*** Opening Records ***

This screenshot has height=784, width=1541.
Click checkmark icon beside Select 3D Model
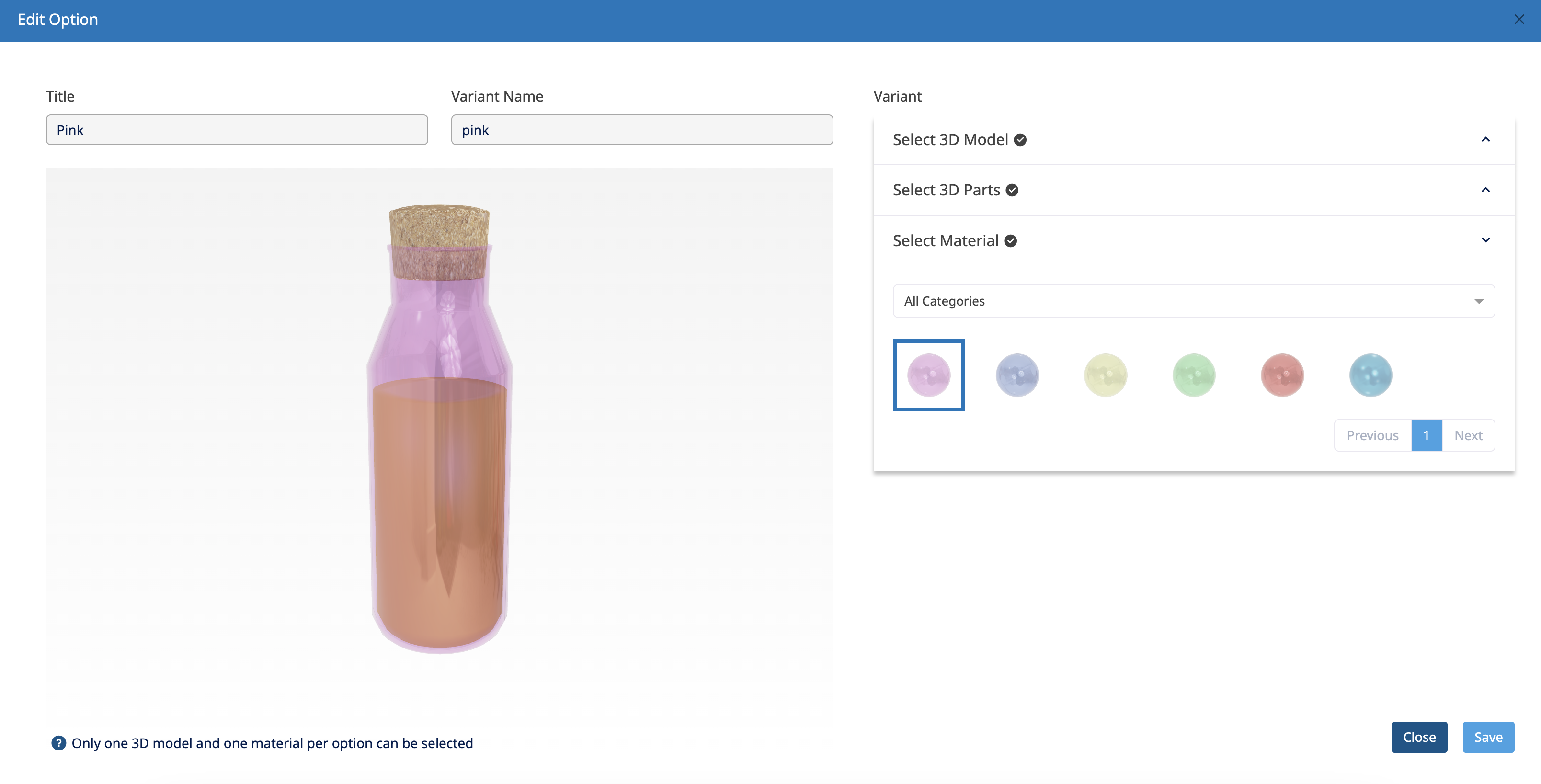point(1021,140)
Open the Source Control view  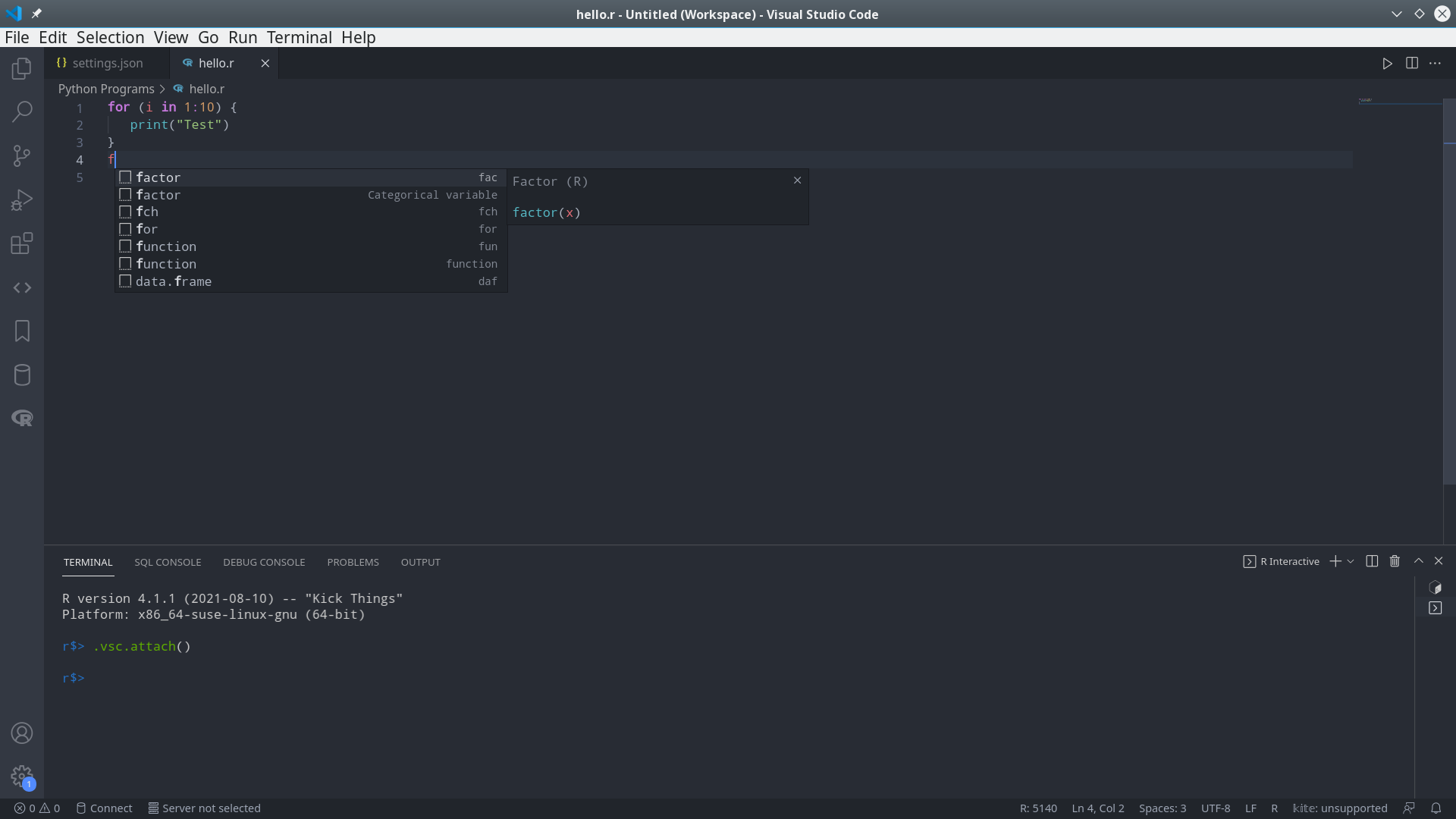coord(21,155)
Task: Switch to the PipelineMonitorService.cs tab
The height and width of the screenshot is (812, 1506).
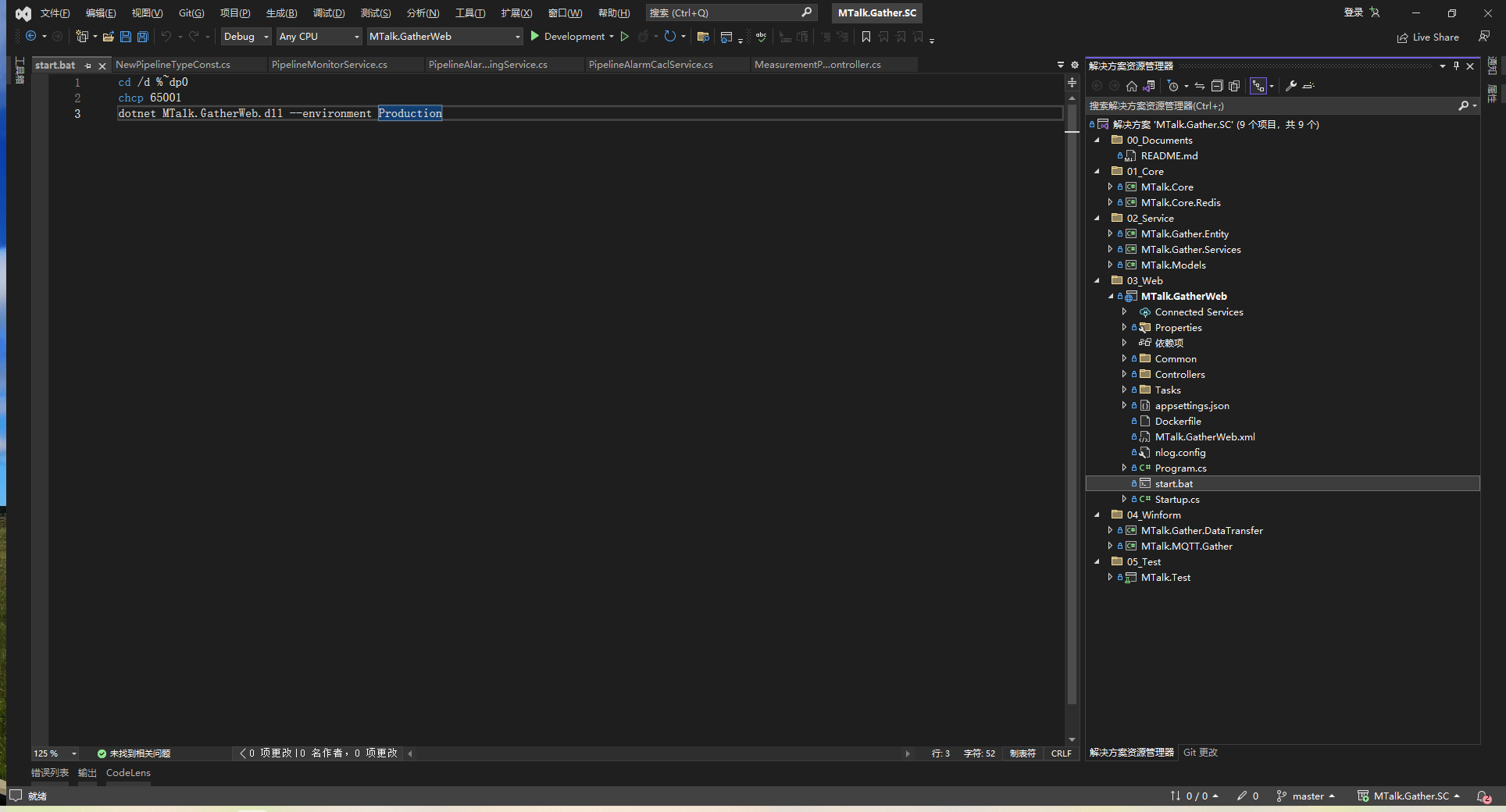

*** Closing Records ***

Exercise requirements: What you set down should be exactly the lines from the line containing "Task: Switch to" to the last line of the entries above, both included, with no pictures.

Answer to the problem:
Task: Switch to the PipelineMonitorService.cs tab
The height and width of the screenshot is (812, 1506).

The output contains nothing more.